The CDC report warned that "more than 3 million U.S. women are at risk of exposing their developing baby to alcohol because they are drinking, having sex, and not using birth control to prevent pregnancy."
Therefore, it said women should avoid alcohol if they are sexually active and not using birth control.
"Alcohol can permanently harm a developing baby before a woman knows she is pregnant," CDC Principal Deputy Director Dr. Anne Schuchat, said in a statement. "About half of all pregnancies in the United States are unplanned, and even if planned, most women won't know they are pregnant for the first month or so, when they might still be drinking. The risk is real. Why take the chance?"
But the warning has not been well received by many women who called the advice sexist and condescending.
"You may think you're just another carefree young woman, casually sipping mimosas at brunch or having a glass of wine at the end of a long day. But you're not. According to the CDC's new recommendation, you're a potential fetal incubator -- a fact you should be aware of, and planning around, at all times," Jessica Roy wrote in a piece for the Los Angeles Times.
An Atlantic headline on the topic sardonically warns women: "Protect Your Womb From the Devil Drink."
While the message from the CDC is well-intentioned, as certainly some women may be unaware of the risks of alcohol use during the early weeks of pregnancy, the tone of the message touched a nerve.
Many commentators argued that instead of telling women of child-bearing age not to drink if they're not using contraception, government officials should make birth control more accessible.
Additionally, the CDC report warns that drinking alcohol can make a woman more vulnerable to violence and sexually transmitted diseases. But many critics were quick to point out there is no warning to men that drinking can lead to these outcomes.
"That's the last time I drink merlot alone in my apartment. I don't want herpes," Alexandra Petri wrote in a Washington Post op-ed entitled, "The CDC's incredibly condescending warning to young women."
The CDC's message has also reignited the debate over whether any amount of alcohol is safe to drink during pregnancy.
For decades, researchers have known that heavy and frequent drinking during pregnancy can lead to birth defects, but the effect of the occasional glass of wine is much less understood.
The American Academy of Pediatrics and the American College of Obstetrics and Gynecology (ACOG) both advise women to completely abstain from drinking alcohol during pregnancy.
However, some doctors say they've seen little evidence of harm in patients who had an occaisonal drink before they knew they were pregnant.
Hal Lawrence, an OB-GYN and CEO of ACOG told NPR that he's seen many patients who'd had a glass of wine or two before they knew they were pregnant. "I practiced for 30 years," he said, "... and generally you can reassure those [women] that it's not an issue."
The American Beverage Institute, which represents alcohol companies, has also weighed in on the CDC's new warning, calling it "puritanical."

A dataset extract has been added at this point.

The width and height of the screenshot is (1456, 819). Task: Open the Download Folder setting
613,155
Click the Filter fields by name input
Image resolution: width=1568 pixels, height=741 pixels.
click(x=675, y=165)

"While the excessive use of alcohol during pregnancy clearly has a harmful effect on unborn children, advising all fertile women to avoid any alcohol simply isn't a realistic solution to this public health problem," Sarah Longwell, managing director of the ABI, said. "The more prohibitionist the agency's stance, the less seriously the public will take its message."
CBS News medical contributor Dr. Holly Phillips said the CDC's guidance was well-intentioned but not well communicated. The agency just aimed "to remind women that pregnancy doesn't start the moment you discover you're pregnant. Pregnancy actually usually starts several weeks before, sometimes up to six or even eight weeks before. So if you're drinking during that period of time, you're exposing your fetus to alcohol," she said.